Does Educational Pluralism Build Civil Society? A Case Study Of Indianapolis, 2001-2019

Author

Ashley Berner
Deputy Director of the Johns Hopkins Institute for Education Policy

Key Points

Most democracies support educational pluralism.

Students benefit when we enable schools with distinctive cultures to flourish, and when we hold them accountable for academic results.

No school system is perfect, but Indianapolis’s nimble, responsive approach to education has led to new opportunities for community engagement and investment in the next generation.


Press Release

How Pluralism-Friendly School-Choice Policies Engage with Civil Society

Introduction

Political theorists agree that democracy requires a differentiation of roles between the individual, the state and civil society. In this paper, “individual” refers to an independent and morally responsible human actor and the abstract “state” indicates the realm of governmental power. The notion of “civil society” as its own domain developed in the eighteenth century, and indicates the cluster of voluntary activities in which free citizens engage, such as the synagogue, the church, community food banks, philanthropies that support tutoring and AIDS research, and local softball leagues. Writing in the 1830s, Alexis de Tocqueville considered the voluntary sector to be both a hallmark of American democracy and a crucial, protective buffer against both the isolated individual and the totalizing state.

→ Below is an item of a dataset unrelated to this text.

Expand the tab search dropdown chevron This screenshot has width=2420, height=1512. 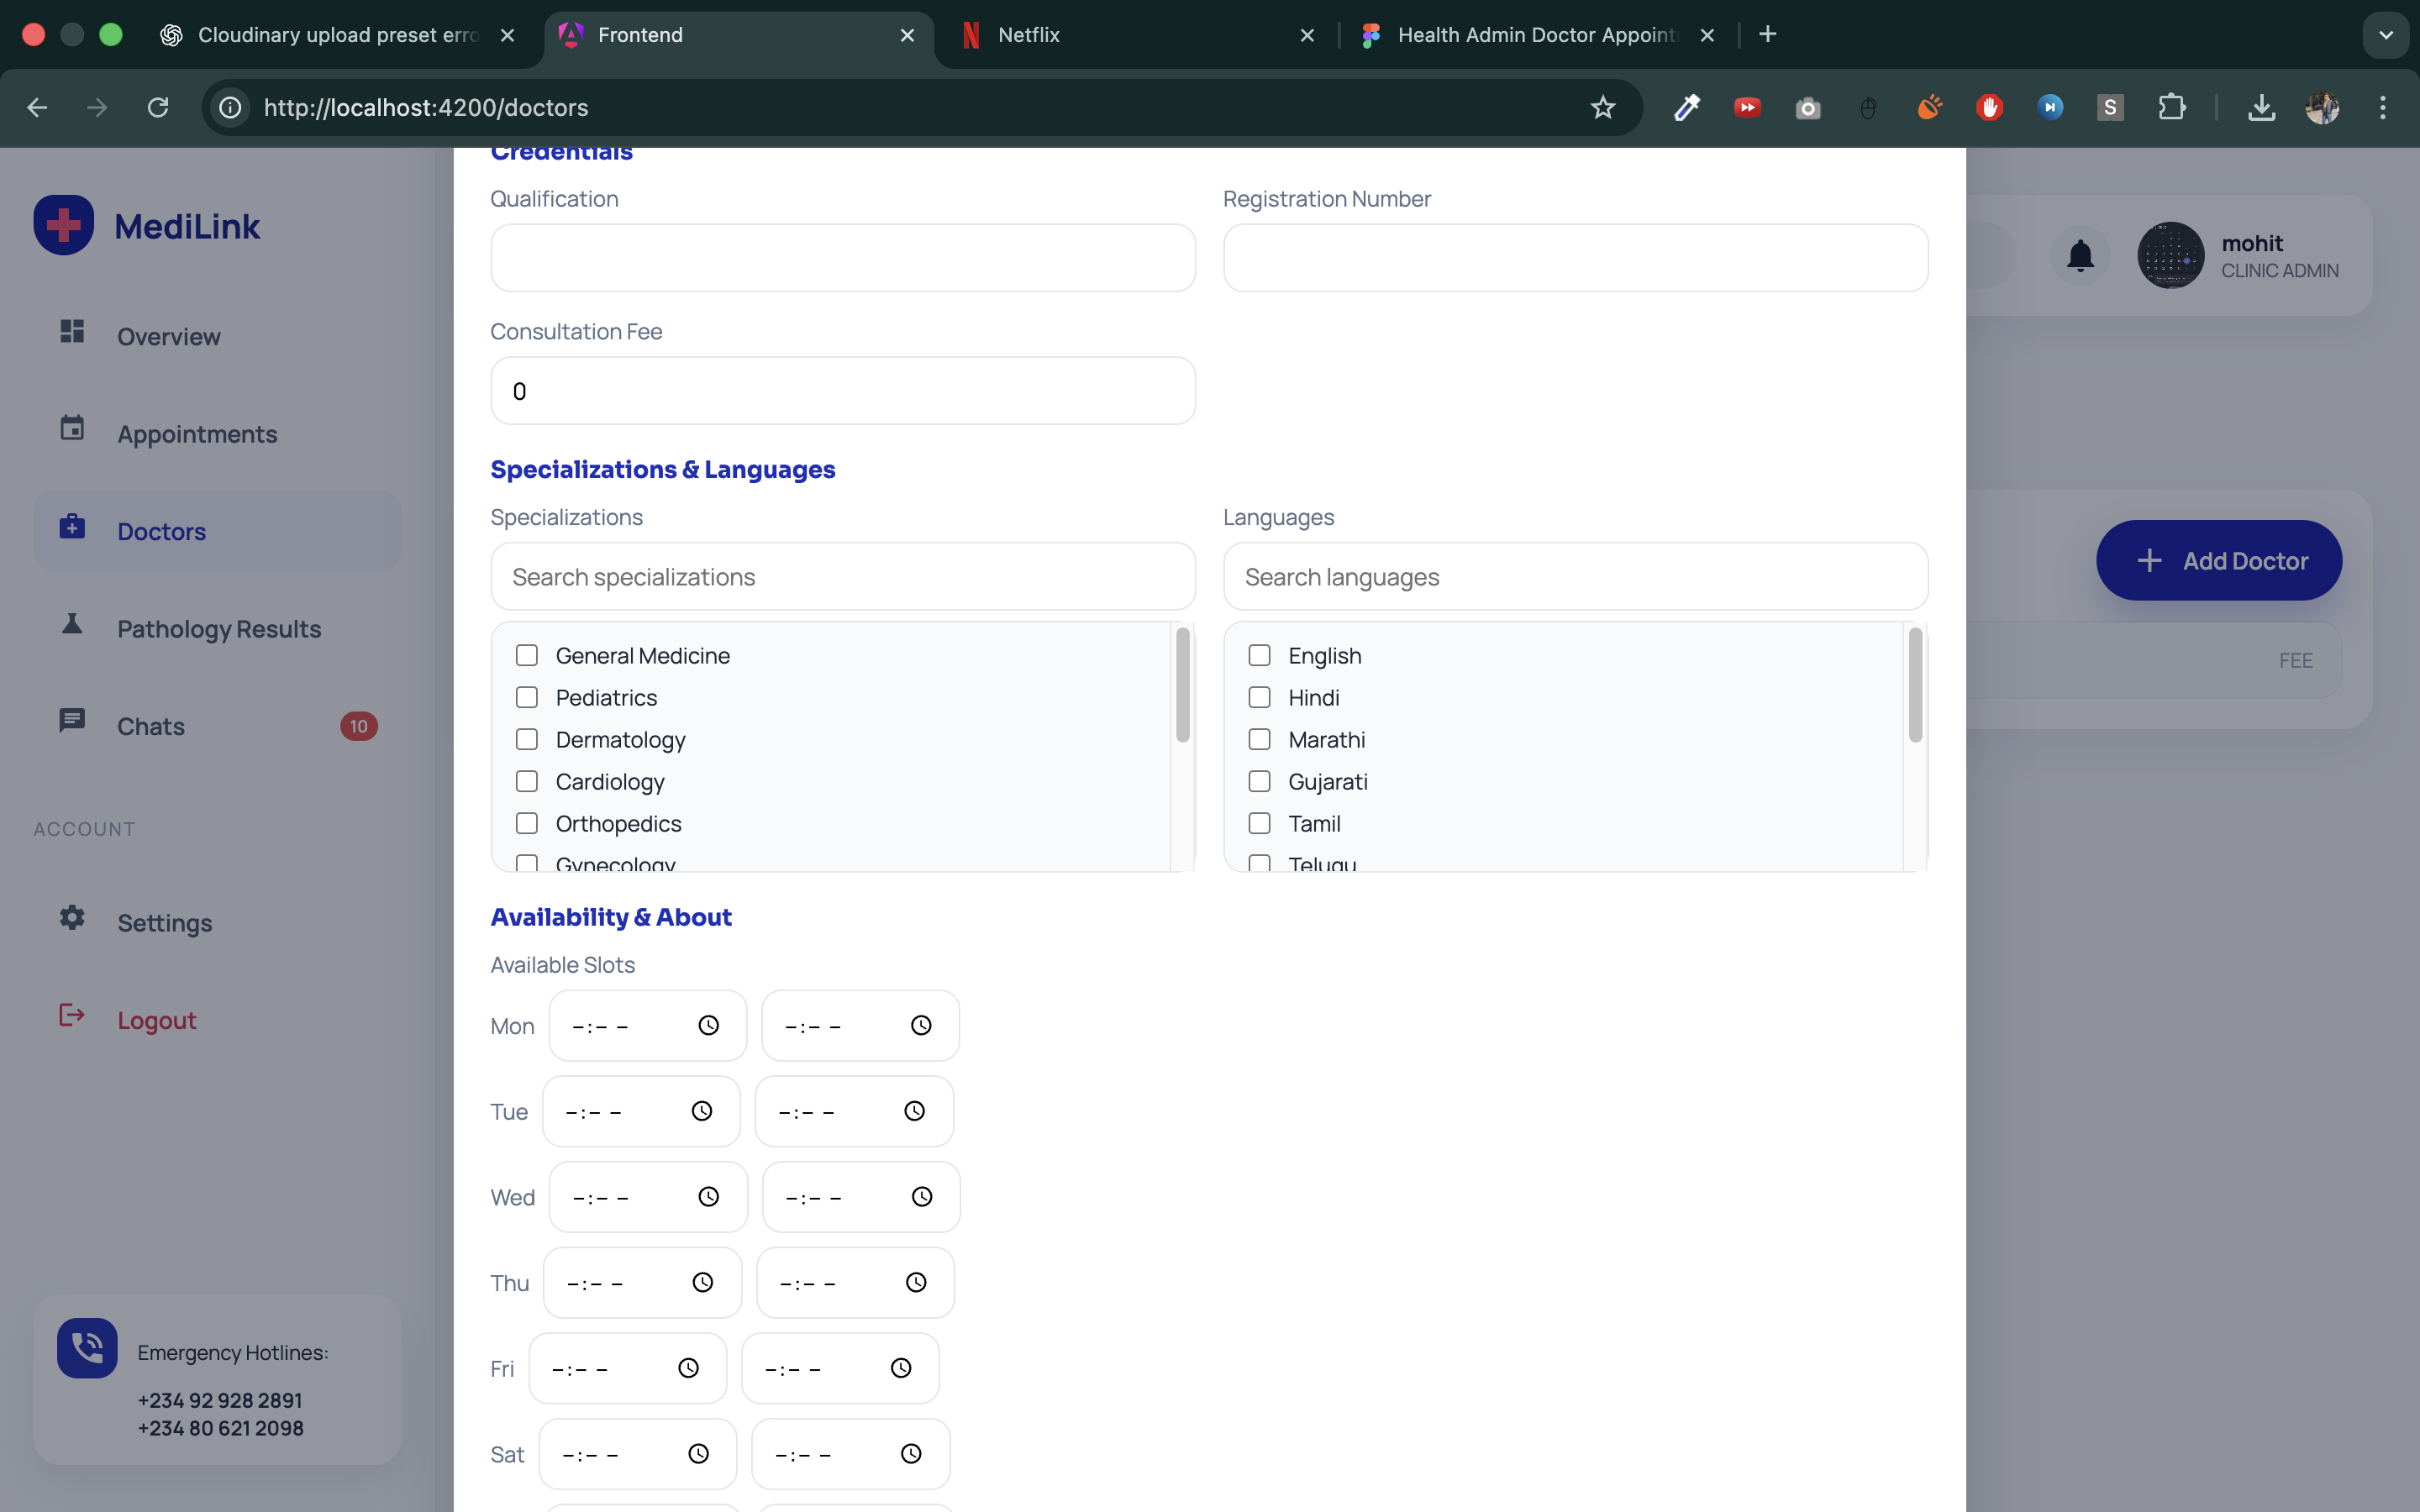coord(2385,35)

Many democratic school systems reside within civil society rather than exclusively with the state. To name a few: the Netherlands funds 36 different kinds of schools on equal footing; Hong Kong’s government funds public education, but the voluntary sector delivers it; in Alberta, Canada, numerous non-governmental entities provide education, including Inuit, Jewish and secular schools. Note that in each case, the government holds such schools accountable for academic results; educational pluralism is not libertarian. It is the democratic norm. By definition, such models bolster the voluntary sector by funding it—and trusting it—to deliver public education.

The United States used to be educationally plural but chose a uniform delivery model in the late nineteenth century, wherein the school district became the sole carrier of public education until the 1990s. In other words, America—unlike most other liberal democratic nations—decided around the Progressive Era that every geographic area should have one government provider of public education instead of many nongovernmental providers. In the last three decades, however, many United States school systems have become more plural through laws that enable more educational options. As a result, charter schools, education tax credits, vouchers and education savings accounts have changed the landscape.

The replacement of the traditional, uniform-delivery district with alternative schools— whether charter or private—is not an unqualified gain; research on school closure suggests that the loss of an anchor institution such as a neighborhood school (or a Catholic school) is often accompanied by a grieving period, and sometimes with academic learning loss—except when students transfer to higher-performing schools in the process.

Nevertheless, a strong body of research shows that attending schools with distinctive missions and rigorous academic programs generates positive academic and, critically, civic outcomes for students. But, what specific impact does expanded access to such schools have upon the local voluntary sector? That is, how does educational pluralism affect not only students’ success, but their community’s wellbeing? By studying one of the most educationally plural cities in the country, Indianapolis, we find the effect upon civic life can be positive.